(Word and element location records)
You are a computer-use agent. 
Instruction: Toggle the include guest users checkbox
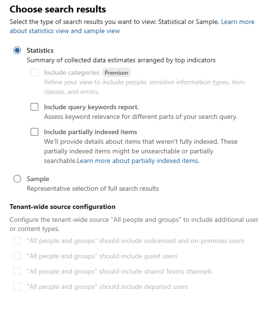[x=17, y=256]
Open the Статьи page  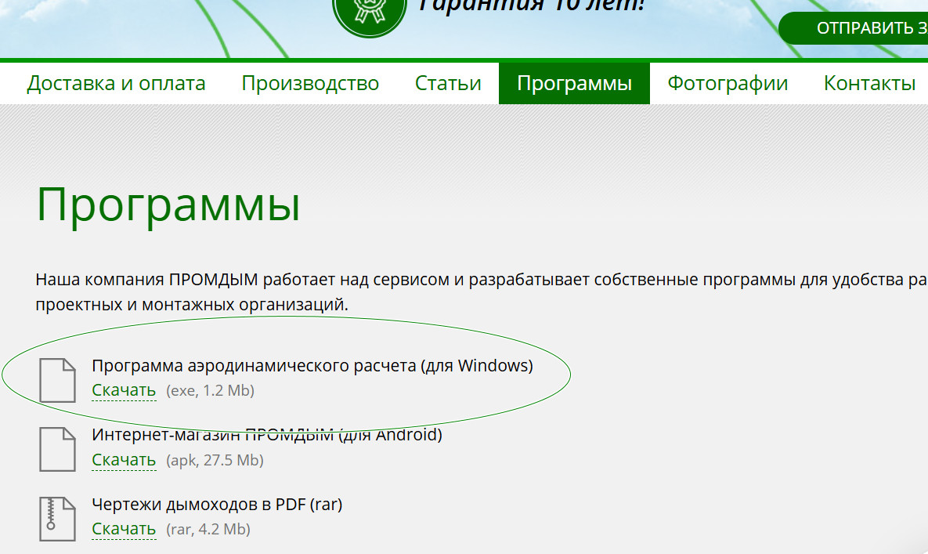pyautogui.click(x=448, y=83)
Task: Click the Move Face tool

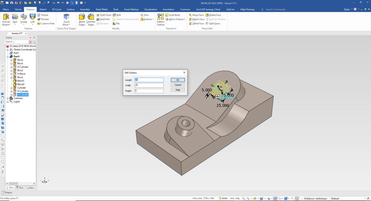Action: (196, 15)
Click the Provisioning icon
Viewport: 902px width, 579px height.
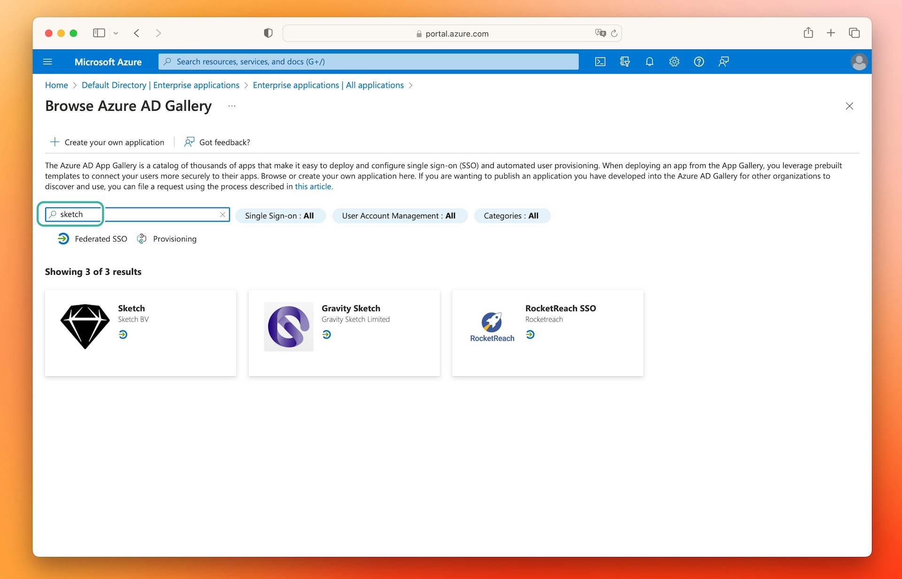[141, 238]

# WHAT YOU SHOULD DO
Render the data as a Markdown table with the columns Row and Line, covering everything from the line holding "Task: Click the Move Face tool" through the end of the data, inclusive. Number the rows, skip blank lines, and leave the pictures out.

# TASK RESULT
| Row | Line |
|---|---|
| 1 | Task: Click the Move Face tool |
| 2 | Action: (196, 15) |
| 3 | Click the Provisioning icon |
| 4 | Viewport: 902px width, 579px height. |
| 5 | [141, 238] |